─── Provided text ───

So seriously, I don't get your point, you just had to type in google to know that you were definitely wrong. No offence by the way, but if you want to learn a particular dialect, it's very simple (well, at least to get the ressources, for the learning part, it's all about Allah willing). I am currently learning MSA Arabic and Syrian Colloquial, I don't spend any single dinar nor get a teacher. You just need the right pdf books and tapes for the pronounciation, that is all. Even if you don't have any tape, you can get used to the accent by watching local TV channel through the Internet.


----------



## Jack.D

Well I knew about those books before but they are limited, I mean you can not really learn a full Arabic dialect through them, and I meant by documenting, the concrete grammar rules, and by dictionary I meant something like "Oxford English Dictionary or المعجم الوجيز"... My main point was to emphasize that its more beneficial to socialize with people and learn the original language from them.. and its more helpful for you to learn Standard Arabic, so it can be as a bridge to understand other dialects..


----------



## WannaBFluent

Oh, yes, obviously, that is right. It's better to know native people. But I still think that you can learn a full Arabic dialect or any language only on the Internet. Get the right books, tapes, ask your questions on forums like this one, watch local TV channels, listen to local radio channels and a huge motivation, and in shaa2 Allah, you will reach your objectives. Of course, you can't know all the vocabulary, all the words, even for your native language!


----------



## WadiH

There are clearly rules to each dialect.  But these rules are fluid and are much less likely to withstand the influence of other dialects.  The fact that each dialect exists on a continuum does not help in that respect.  One can say they have rules but the rules are not as stable as for more standardized languages.


----------



## suma

Drink said:


> I think what is meant is that colloquial Arabic does not have a standard set of rules. *There are rules of course*, but the details vary from city to city, village to village, tribe to tribe, making them hard to formalize and document. The same is true of any colloquial language including colloquial English.


----------



## salutatout

[mod note: moved from here]
No difference between the two because the spoken language has no rules.


----------



## elroy

Of course the spoken language has rules, salutatout.  You can't just combine words willy-nilly and expect to communicate clearly.  Your own statement about the verbs used in Syrian contradicts your claim about the spoken language.  If Syrian Arabic had no rules you'd be able to use whatever verb you wanted!


----------



## salutatout

Well, Elroy, it was a figure of speech only when I said no rules. I should have said no rules to a certain extent because it varies a lot not only from one city to another but also from one person to another. One says, biddi for I want, another says baddi for the same, while the word uridu for I want cannot be aridu or iridu in the fus'ha. This is what I meant by saying it has no rule, but of course, to a certain extent.


----------



## davoosh

I agree with Elroy, dialectal rules are just as complex as Fusha, it's just that they are not perceived as such by a lot of speakers. For example, whether one village uses biddi and one village uses baddi is a rule in itself (and a rule that can probably be extended if we take a close look at the vowel system used in those villages, for example).


----------



## salutatout

Dear friends
let us be clear about what we mean with rules. when we say "rules" we mean "qawa'id". Spoken language has no qawa'id. That is why we also have something called "i'rab" in fusha. the reason we have thousands of dialects in the Arab World is because there are no specific rules for the spoken language. respectfully.

─── Data entries ───

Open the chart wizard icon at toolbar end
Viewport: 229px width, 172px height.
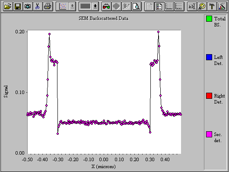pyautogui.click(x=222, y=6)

───
─── Data entries ───

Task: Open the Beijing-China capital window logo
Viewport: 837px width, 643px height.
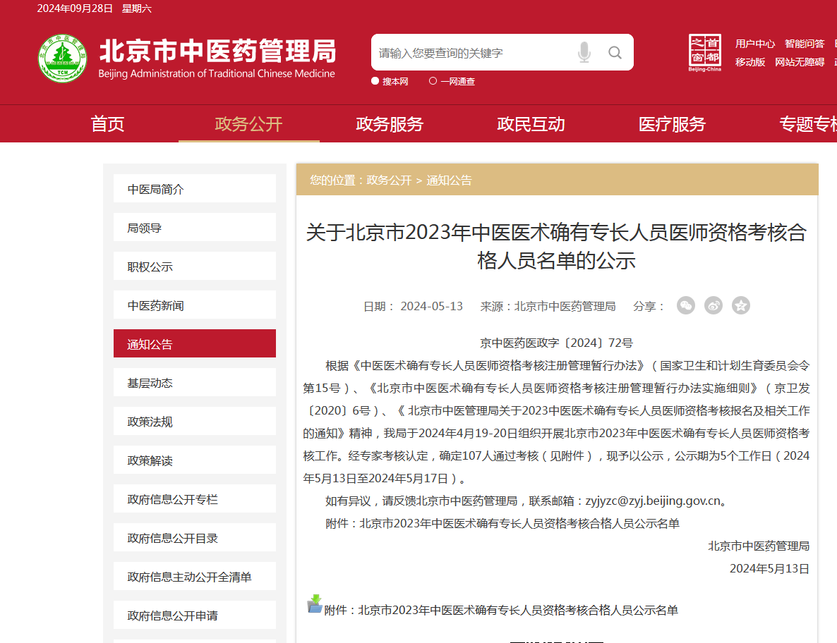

───

* [What the task requires]
In the forum thread on Arabic dialects, which two spoken forms for "I want" does salutatout give as varying from person to person?

* [The reply]
Biddi and baddi.